**WORK INSTRUCTION:**
Copy exactly, beginning with the line holding "The width and height of the screenshot is (740, 421)." and ending with the final line of the data beneath this task; copy nothing else, and leave out every picture.

**DATA:**
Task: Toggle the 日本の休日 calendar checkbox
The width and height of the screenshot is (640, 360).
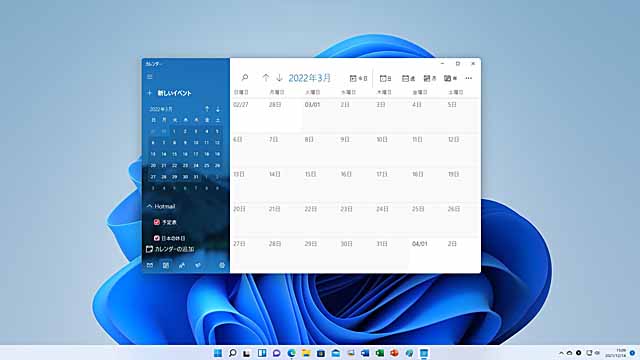Action: point(157,238)
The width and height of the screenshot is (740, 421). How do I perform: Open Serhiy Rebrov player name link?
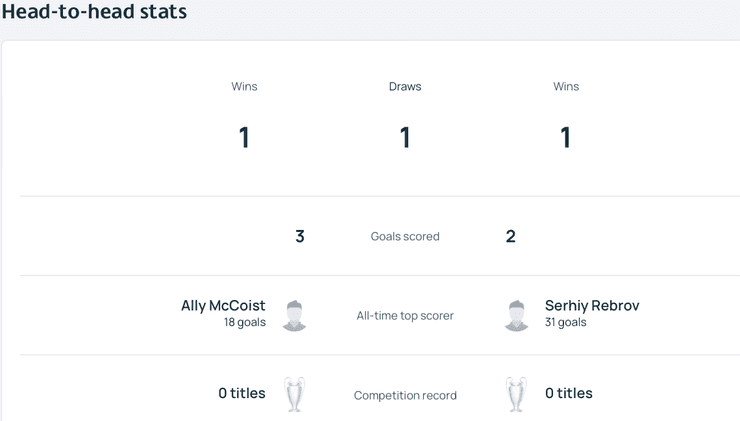[592, 306]

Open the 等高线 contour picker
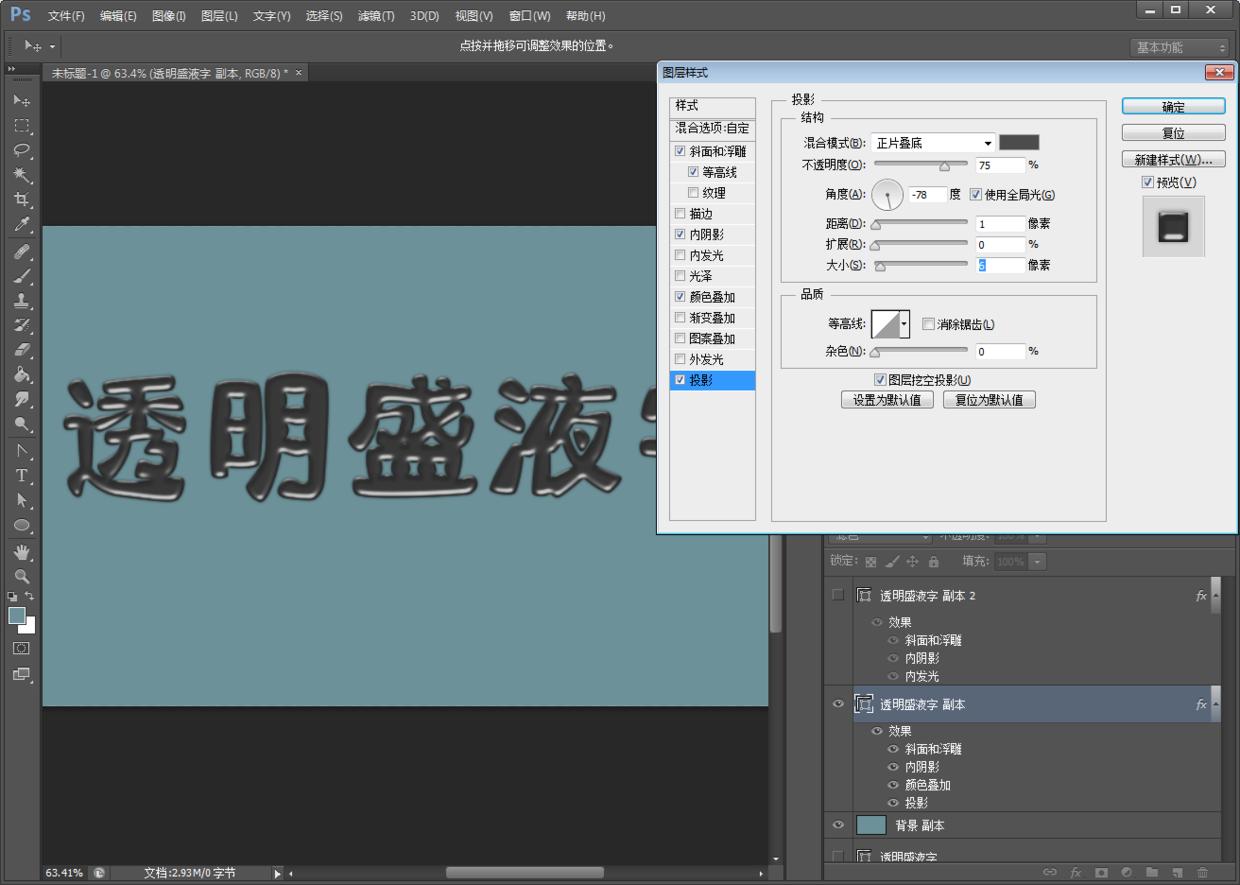click(890, 323)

**RESULT FOR THIS EXERCISE:**
The width and height of the screenshot is (740, 421). How do I perform: Open Serhiy Rebrov player name link?
[592, 306]

Open the 等高线 contour picker
click(890, 323)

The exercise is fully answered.